# EXTRACT TO READ:
Accuracy and error analysis (was Re: [Maxima] primes)
Subject: Accuracy and error analysis (was Re: [Maxima] primes)
From: Richard Fateman
Date: Thu, 12 May 2005 13:18:46 -0700
OK, pushing it some more..
If every initial datum is associated with a different uncertainty,
you can start with, say,
x: 1+delta,
y: 3+epsilon,
z: 4 +mu,
etc. where the Greek letters represent small but unknown quantities.
You can compute some arithmetic function of x,y,z say x*y*z, and get
an answer that looks like 12+ some_mess.
Dealing with that mess becomes very expensive in time and space.
So there is a tendency to say that we don't really need that some_mess,
just a bound on it, given the bounds that |delta|, |epsilon|, |mu|
are each in a particular interval.

# DATASET RECORDS:
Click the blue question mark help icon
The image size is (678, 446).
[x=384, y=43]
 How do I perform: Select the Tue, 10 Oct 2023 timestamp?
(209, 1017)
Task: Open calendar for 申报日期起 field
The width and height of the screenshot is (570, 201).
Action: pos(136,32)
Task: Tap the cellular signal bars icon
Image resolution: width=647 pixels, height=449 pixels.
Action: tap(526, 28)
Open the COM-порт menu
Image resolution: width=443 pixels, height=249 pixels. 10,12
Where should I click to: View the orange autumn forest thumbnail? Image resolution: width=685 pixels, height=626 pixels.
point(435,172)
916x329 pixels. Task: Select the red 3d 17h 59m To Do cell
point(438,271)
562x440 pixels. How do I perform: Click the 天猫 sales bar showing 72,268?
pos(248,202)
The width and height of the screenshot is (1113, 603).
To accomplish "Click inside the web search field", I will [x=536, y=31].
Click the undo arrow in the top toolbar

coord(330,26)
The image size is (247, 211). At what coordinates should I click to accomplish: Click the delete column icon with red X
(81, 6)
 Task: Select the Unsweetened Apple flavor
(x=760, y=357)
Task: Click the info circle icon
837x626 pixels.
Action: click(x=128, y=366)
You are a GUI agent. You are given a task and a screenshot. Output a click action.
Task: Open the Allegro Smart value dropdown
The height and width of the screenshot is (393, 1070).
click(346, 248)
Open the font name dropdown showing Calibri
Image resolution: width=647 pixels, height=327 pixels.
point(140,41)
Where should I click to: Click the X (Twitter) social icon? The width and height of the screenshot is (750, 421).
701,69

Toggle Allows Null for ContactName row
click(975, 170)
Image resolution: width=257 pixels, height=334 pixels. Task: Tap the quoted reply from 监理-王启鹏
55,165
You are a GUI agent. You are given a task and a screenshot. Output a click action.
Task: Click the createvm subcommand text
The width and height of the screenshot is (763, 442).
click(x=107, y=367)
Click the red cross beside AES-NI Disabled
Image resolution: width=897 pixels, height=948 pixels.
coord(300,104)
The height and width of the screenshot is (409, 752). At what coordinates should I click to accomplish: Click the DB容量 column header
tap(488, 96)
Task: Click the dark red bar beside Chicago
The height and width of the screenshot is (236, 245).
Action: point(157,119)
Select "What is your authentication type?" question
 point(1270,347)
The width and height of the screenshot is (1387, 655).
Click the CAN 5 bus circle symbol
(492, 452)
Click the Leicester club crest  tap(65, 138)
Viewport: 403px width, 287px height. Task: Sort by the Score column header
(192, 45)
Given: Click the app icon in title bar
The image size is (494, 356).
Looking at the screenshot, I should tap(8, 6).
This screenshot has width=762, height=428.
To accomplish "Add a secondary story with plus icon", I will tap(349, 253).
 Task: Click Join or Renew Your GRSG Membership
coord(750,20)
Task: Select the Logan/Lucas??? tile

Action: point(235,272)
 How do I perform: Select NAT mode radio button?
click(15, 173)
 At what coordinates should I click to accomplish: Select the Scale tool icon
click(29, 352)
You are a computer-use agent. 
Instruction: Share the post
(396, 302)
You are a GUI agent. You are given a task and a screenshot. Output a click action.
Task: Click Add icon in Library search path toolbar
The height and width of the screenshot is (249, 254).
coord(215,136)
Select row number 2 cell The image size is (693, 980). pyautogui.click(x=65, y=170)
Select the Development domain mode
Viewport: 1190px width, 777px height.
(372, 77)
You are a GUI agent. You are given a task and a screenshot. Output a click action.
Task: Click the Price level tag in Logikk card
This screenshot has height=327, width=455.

# TASK SET:
[1] Could you give the passage of the Maxima mailing-list post from "You can compute" up to and including "time and space." again, substituting "costly" for "expensive"?
[2] Can you echo the rows from the line with "Task: Click the dark red bar beside Chicago" up to and including the line with "Action: point(235,272)", exactly as they stand?

# EXPECTED RESPONSES:
[1]
You can compute some arithmetic function of x,y,z say x*y*z, and get
an answer that looks like 12+ some_mess.
Dealing with that mess becomes very costly in time and space.

[2]
Task: Click the dark red bar beside Chicago
The height and width of the screenshot is (236, 245).
Action: point(157,119)
Select "What is your authentication type?" question
 point(1270,347)
The width and height of the screenshot is (1387, 655).
Click the CAN 5 bus circle symbol
(492, 452)
Click the Leicester club crest  tap(65, 138)
Viewport: 403px width, 287px height. Task: Sort by the Score column header
(192, 45)
Given: Click the app icon in title bar
The image size is (494, 356).
Looking at the screenshot, I should tap(8, 6).
This screenshot has width=762, height=428.
To accomplish "Add a secondary story with plus icon", I will tap(349, 253).
 Task: Click Join or Renew Your GRSG Membership
coord(750,20)
Task: Select the Logan/Lucas??? tile

Action: point(235,272)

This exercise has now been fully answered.